Quais são os seus grandes objectivos à frente da DGS?

O que quero é saber cada vez melhor como estão os determinantes da saúde, não só no meu país como no mundo, até porque não sabemos quão porosos vamos ser no futuro. Depois, quero estar muito atenta também ao que acontece em termos de inovação, tecnologias, medicamentos e saber qual é o nosso estado de saúde, quais são as tendências.

Uma das suas metas é diminuir a mortalidade prematura para menos de 20%?

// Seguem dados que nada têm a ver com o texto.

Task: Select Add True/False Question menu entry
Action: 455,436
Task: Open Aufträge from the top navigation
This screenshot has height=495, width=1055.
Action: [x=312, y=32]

Claro, um dos grandes objectivos é baixar a mortalidade prematura. Gostava de chegar ao fim do mandato e ter, como dizia o doutor Francisco, mais gente a apagar as velas dos 70 anos, e também de ver as pessoas a viver mais tempo e com menos carga de doença. Temos uma fortíssima aposta no envelhecimento saudável e activo. E gostava ainda muito de estudar e de intervir sobre um grupo etário sistematicamente esquecido, os dos adultos jovens do sexo masculino. Saem da infância aos 18 anos e, até terem o primeiro episódio de doença, não se sabe muito sobre a forma como vivem, as suas expectativas. E gostava que as pessoas vivessem com menos fragilidade, com mais autonomia.

Na mortalidade infantil já não vai ser possível conseguir melhores indicadores?

Aqui, o objectivo é manter [os indicadores] e mantê-los é muito difícil. Temos grandes prematuros de baixo peso, e acompanhar estas crianças é outro desígnio da DGS. Quero promover estudos para saber como evoluíram ao longo da vida.

A fatia para a prevenção em Portugal é escassíssima. Isso não a preocupa?

É escassíssima se olharmos para a fatia directamente investida. Mas há vontade política para investir mais em prevenção. Na prevenção primária, antes das coisas acontecerem, e, na secundária, melhorando rastreios. Na prevenção terciária, optimizando o tratamento, e hoje já se fala em prevenção quaternária, que passa por minimizar os efeitos da nossa intervenção e terapêuticas, fazer tudo para controlar a infecção hospitalar, o sobrediagnóstico, o encarniçamento terapêutico. Mas sou muito realista. Tenho a noção de que a DGS é apenas uma peça no sistema de saúde.